Encodable and ObservationSpace

Hi,

I am fairly new to rl4j and reinforcement learning in general. I tried to implement a very simple MDP (Snake) to gain more experience. However since the documentation is still WOP I have a problem comprehending how exactly the ObservationSpace works.

I created an Encodable to represent the Field of snake:

public class SnakeObservationSpace implements Encodable {

    private final Snake snake;

    @Override
    public double[] toArray() {
        // Deprecated method.. not implemented
        return null;
    }

    @Override
    public boolean isSkipped() {
        return false;
    }

    @Override
    public INDArray getData() {
        return Nd4j.createFromArray(snake.getField());
    }

    @Override
    public Encodable dup() {
        return new SnakeObservationSpace(snake);
    }
}

snake.field is basically a two dimensional array representing the field. But now I am kinda stuck since the MDP interface also wants me to return an ObservationSpace. In the examples I have seen the use of the ArrayObservationSpace but I am unsure what exactly I am supposed to do.

Can someone explain to me how these two elements work with each other and what exactly I am supposed to do? Thanks a lot in advance!

For a snake game that somewhat works, you can take a look at GitHub - treo/rl4j-snake: An *unfinished* RL4J snake playing example

I started that as an example for RL4J, but didn’t have the time to actually finish it.

Anyway, the ObservationSpace tells RL4J what shape the observation it is going to get will have.

In that example I’m using a simple one dimensional array for the observation, as I’m feeding a simple MLP type neural network with a very specialized observation.

In principle the ObservationSpace is all about the shape of the possible observations. The Encodable is the observation, and therefore what you’ve implemented is not the ObservationSpace.

Your observation space would still be an ArrayObservationSpace and the array specifies the shape, i.e. the size in each dimension, of your snake field.

First of all thank you for your fast response! Fun fact: I already had a look at your project before, but I wanted to try to implement it with the 2D Matrix.

To create the Observation Space I tried this:

observationSpace = new ArrayObservationSpace<>(new int[]{10, 10});

But it gives me this exception:

Exception in thread "main" org.deeplearning4j.exception.DL4JInvalidInputException: Input that is not a matrix; expected matrix (rank 2), got rank 3 array with shape [1, 10, 10]. Missing preprocessor or wrong input type? (layer name: layer0, layer index: 0, layer type: DenseLayer)

I also wondered if there is advantage of encoding it as a 2D Matrix since I also could just transform it to a one dimensional Array?

You get that because the neural network you are training isn’t expecting a matrix. You are probably using the Dense builder there. In order for it to be able to deal with a matrix you will need the CNN variant.

Is there an advantage to looking at an image as a rectangle over looking at the pixels as a single line?

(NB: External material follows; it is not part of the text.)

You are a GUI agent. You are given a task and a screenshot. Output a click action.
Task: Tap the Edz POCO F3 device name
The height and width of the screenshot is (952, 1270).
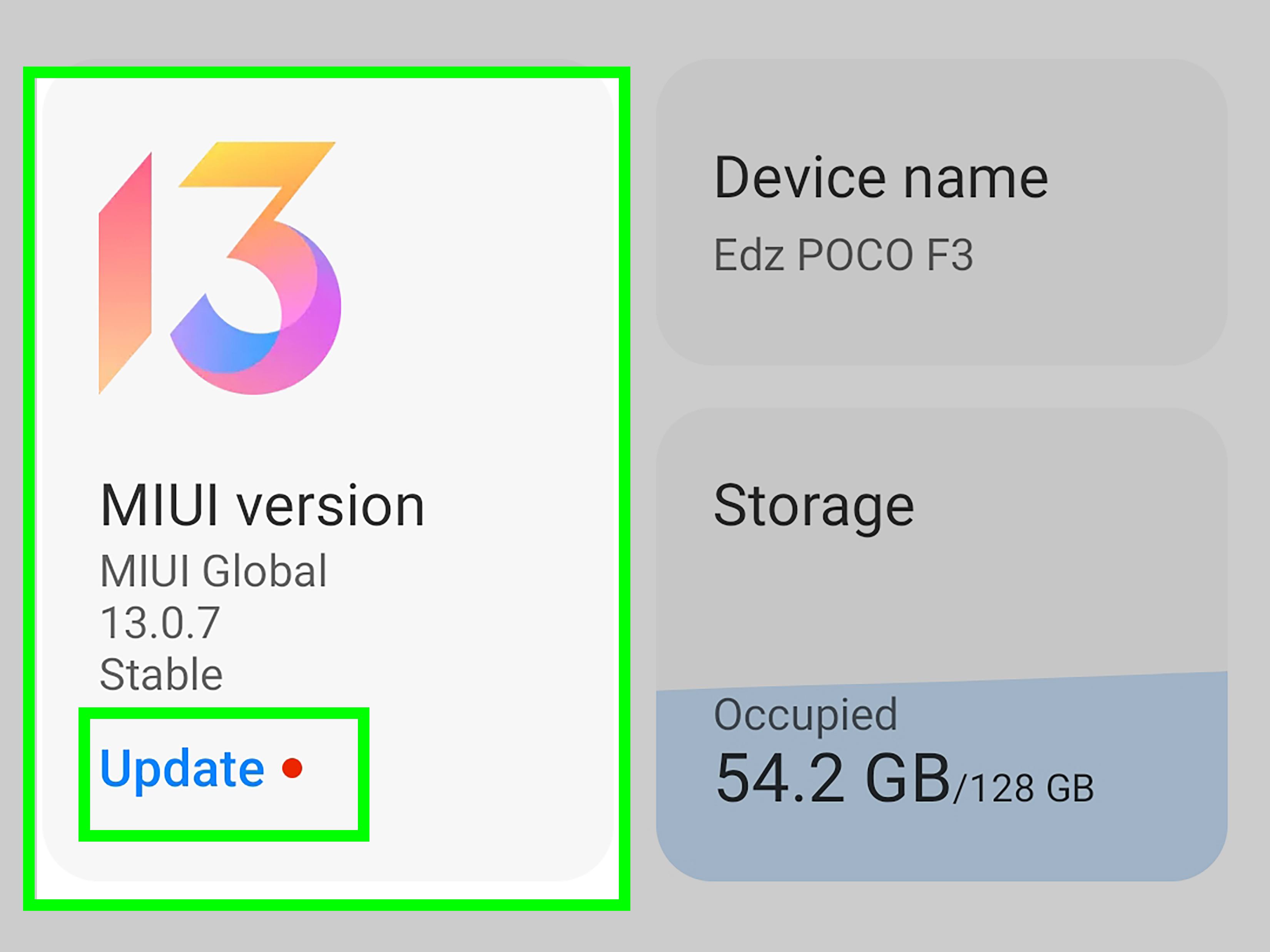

Your matrix essentially represents a picture, so yes there can be an advantage.

You get that because the neural network you are training isn’t expecting a matrix. You are probably using the Dense builder there. In order for it to be able to deal with a matrix you will need the CNN variant.

Yes you absolutely right. I will have a closer look at CNNs to fully understand how to use them.

I have one last question about the ObservationSpace: What exactly are high and low for? In the ArrayObservationSpace they are basically just and Array with one Column:

low = Nd4j.create(1);
high = Nd4j.create(1);

If I remember correctly they are about the highest and lowest values that are valid for the observation space, but I can be wrong on this.

I’m not entirely sure if they are actually used somewhere or not.